Tropical foliage, black sand beaches, rushing waterfalls and incredible views are the calling cards of the legendary, winding Road to Hana. The famous roadway along Maui’s North Shore (also called the Hana Highway) includes 600 hairpin turns and more than 50 bridges and is known as one of the most beautiful roads in the world.
The Road to Hana connects the towns of Kahului and Hana, hugging the coast for a distance of 64 miles. It’s famous for its difficult driving terrain and spectacular scenery. Highlights along the route include the seven sacred pools of Oheo, the Twin Falls waterfall, the black sand beach at Wai’anapanapa State Park, Honomanu Bay, and the Hana Lava Tube.
Driving along the route can be challenging for more inexperienced drivers, so if you’re not confident or don’t feel like spending an entire day behind the wheel, consider joining a guided full-day tour. For a more glamorous option, you can also get a bird’s eye view on a helicopter tour.
Things to Know Before You Go
- Visitors must have a valid driver’s license plus international driver’s permit (depending on your country of origin) when hiring a car in Hawaii.

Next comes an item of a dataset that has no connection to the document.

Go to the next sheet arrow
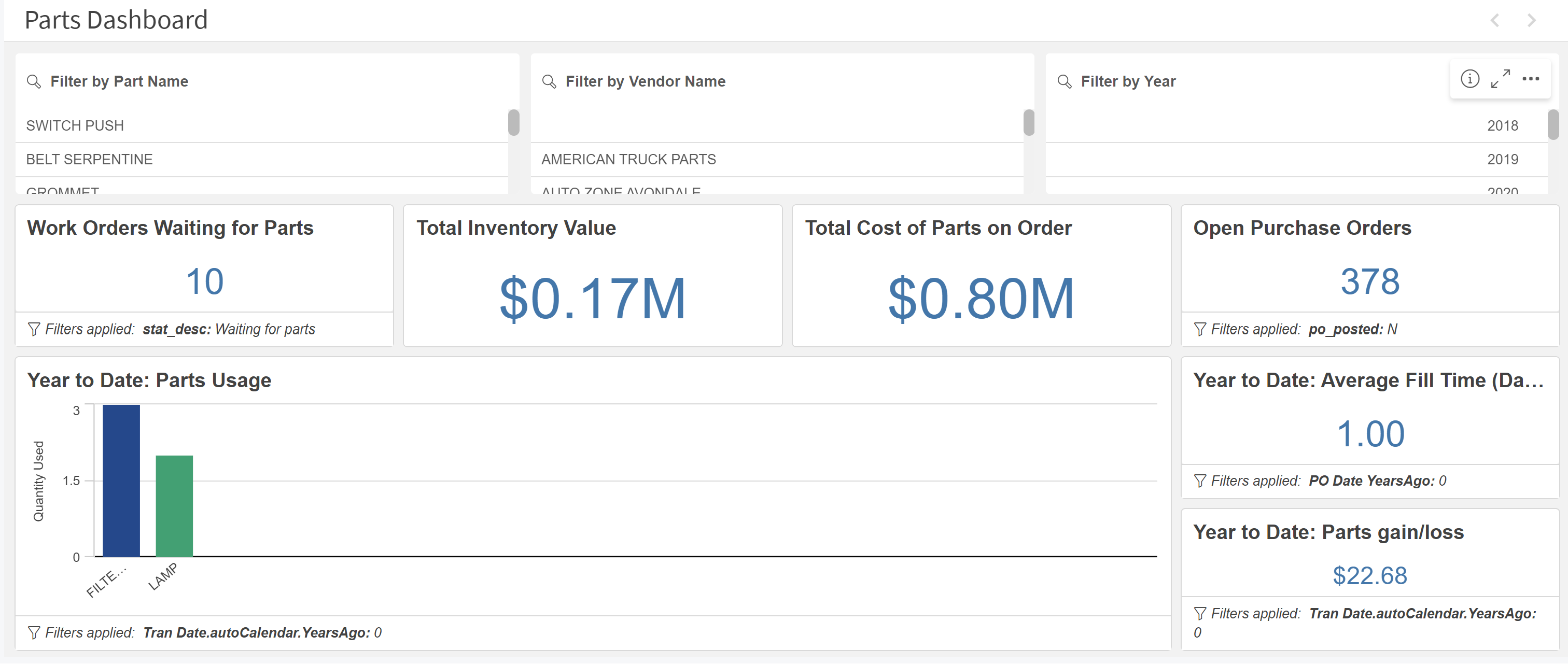Viewport: 1568px width, 664px height. pyautogui.click(x=1532, y=21)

- Guided tours generally include lunch, drinks, and snacks.
- Bring a bathing suit if you plan to swim along the way.
- The speed limit along the road is 25 mph.
- Paia Town is a good place to stop if you need provisions along the way.
- Some tour companies offer wheelchair-adapted vehicles.
How to Get There
The Road to Hana starts in Kahului, just west of Maui’s airport. If you’re driving yourself, pay attention, and follow the information on road signs. Some tours include hotel pick up. Helicopter tours usually take visitors by car one way and return by helicopter.
When to Get There
Whether you’re driving yourself or joining a tour, it’s best to start out early; even though the road is less than 70 miles long, it can take up to 6 hours to drive due to traffic, blind turns, and sightseeing stops along the way.
Walk Through the Hana Lava Tube
Lava tubes—natural tunnels formed by cooling volcanic lava flows—are only found in a few places in the world, including Hawaii. Explore the Hana Lava Tube (officially called the Ka’eleku Caverns), with flashlights to see about a third of a mile of unique geological formations, including “lavacicles” and a famous area that looks like molten chocolate.